第5回 NPO法人日本メタデータ協議会主催 カンファレンス
『テレビ発。メタデータサービスの現状と未来』
エム・データでは30人ほどのスタッフが常駐し、分担してTVを見て、画面に映った物体の名称から何から、メタデータとして役立ち得るものを片っぱしから入力しまくっている、と聞きます。ちょっと目からウロコの発想。デジタルTVのコンテンツ制作で、複雑にからむ権利関係を解きほぐし、上流のデジタル・メタデータが下流に素直に流れてきてくれたとしても、それですべてのTVメタデータがカバーできるわけではありません。
例えば、画面の背景左にスカイツリーが美しくぼやけて映っている、などのデジタル・テキストデータは制作現場には元々存在していないはずです。このようなデータが書き起こされることで、関連コンテンツの自動検索や、必要部署への自動配信が可能となり、ますます大きな価値をもたらしてくれるようになるでしょう。
エム・データさんのTVメタデータ活用といえば、「ミスター・デジタルアーカイブ」、「ミスター・ビッグデータ」、「ミスター3D視覚化」、などなどの称号が相応しい、首都大学東京・ネットワークデザイン研究科の渡邊英徳先生の研究室が、素晴らしいビッグデータ可視化アプリを先日発表しています。
「続:マスメディア報道の空白域をビッグデータで可視化する」
このハフィントン・ポスト記事の中で、弊メタデータ社のAPIに触れています。TVメタデータから地名を抽出しているのが、弊社の「5W1H抽出API」だからです。各局ごとの報道地域の図示や、減災リポートと重ねて表示することにより、傾向を一目で把握する一助となっています。目に美しく意味の把握しやすい、文字ビッグデータ可視化の最先端の姿。
首都大学東京ネットワークデザイン研究科渡邊研究室では、3、4年前から、弊メタデータ社のネガポジ・感情解析APIを使って、優秀論文賞、マッシュアップアワード準優勝などを獲得しておられます。コトバノキが有名ですが、他にも、歌詞の感情解析の結果から、明るい、暗いメロディーを自動作曲するなど、SF的なアプリ作品も誕生しています。

────

目的 A >> 記録のうち、「You are a GUI」を含む行から記録の最後までを、両端の行も含めて一字一句そのまま書き写してください。画像は答えに入れないでください。

────

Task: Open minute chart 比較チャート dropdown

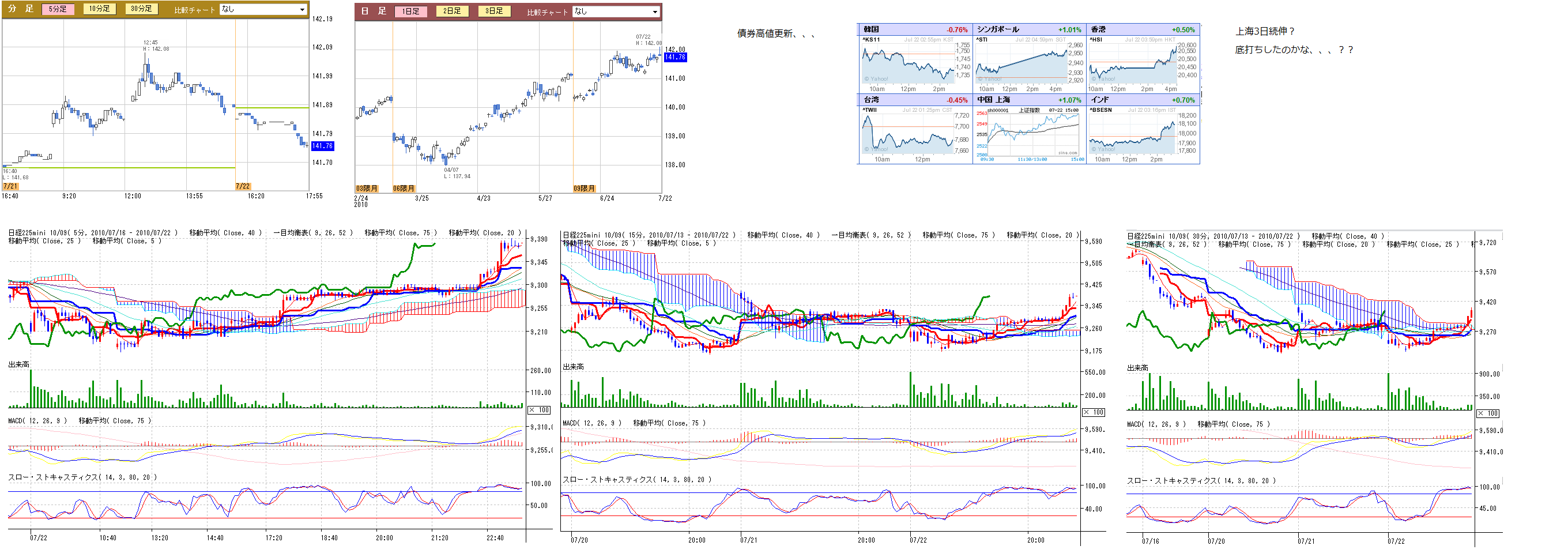Action: point(263,10)
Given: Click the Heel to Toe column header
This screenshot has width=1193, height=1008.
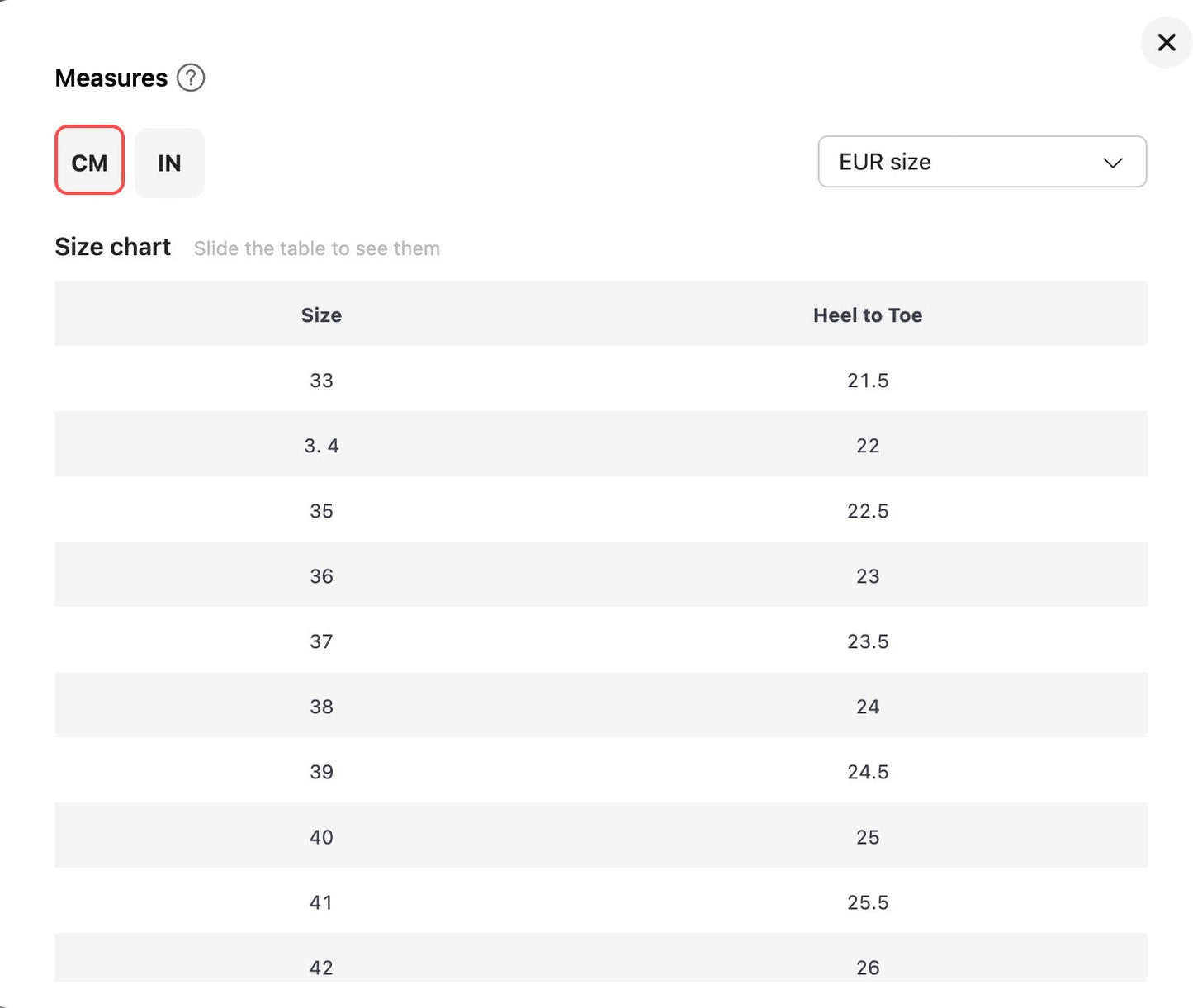Looking at the screenshot, I should 867,315.
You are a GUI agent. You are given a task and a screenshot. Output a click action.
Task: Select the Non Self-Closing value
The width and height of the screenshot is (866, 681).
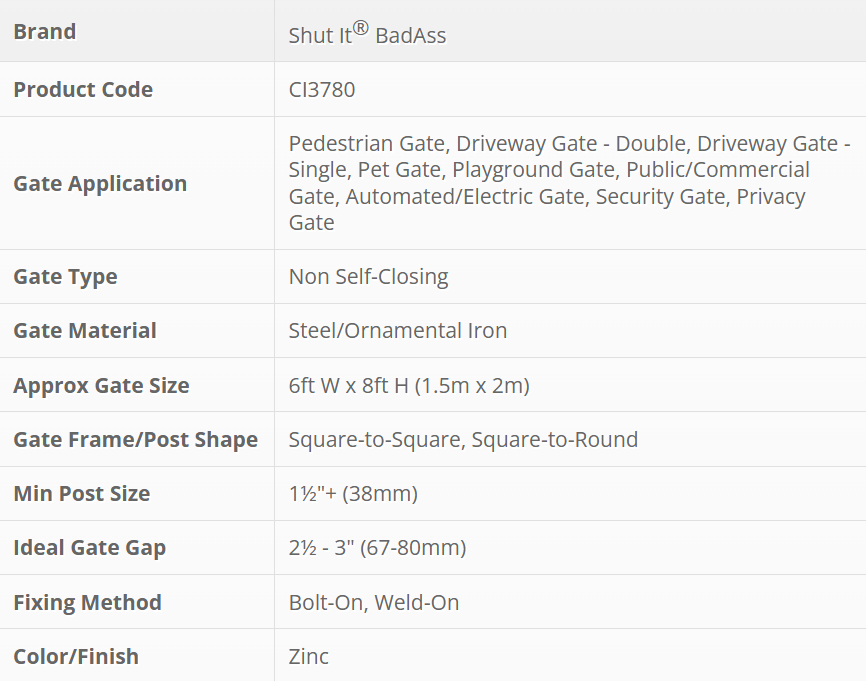point(368,277)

────

目的 B >> 本文の「このハフィントン・ポスト記事」から「アプリ作品も誕生しています。」までを、一字一句違えずにそのまま繰り返してください。

解答 A >>
You are a GUI agent. You are given a task and a screenshot. Output a click action.
Task: Select the Non Self-Closing value
The width and height of the screenshot is (866, 681).
point(368,277)

解答 B >>
このハフィントン・ポスト記事の中で、弊メタデータ社のAPIに触れています。TVメタデータから地名を抽出しているのが、弊社の「5W1H抽出API」だからです。各局ごとの報道地域の図示や、減災リポートと重ねて表示することにより、傾向を一目で把握する一助となっています。目に美しく意味の把握しやすい、文字ビッグデータ可視化の最先端の姿。
首都大学東京ネットワークデザイン研究科渡邊研究室では、3、4年前から、弊メタデータ社のネガポジ・感情解析APIを使って、優秀論文賞、マッシュアップアワード準優勝などを獲得しておられます。コトバノキが有名ですが、他にも、歌詞の感情解析の結果から、明るい、暗いメロディーを自動作曲するなど、SF的なアプリ作品も誕生しています。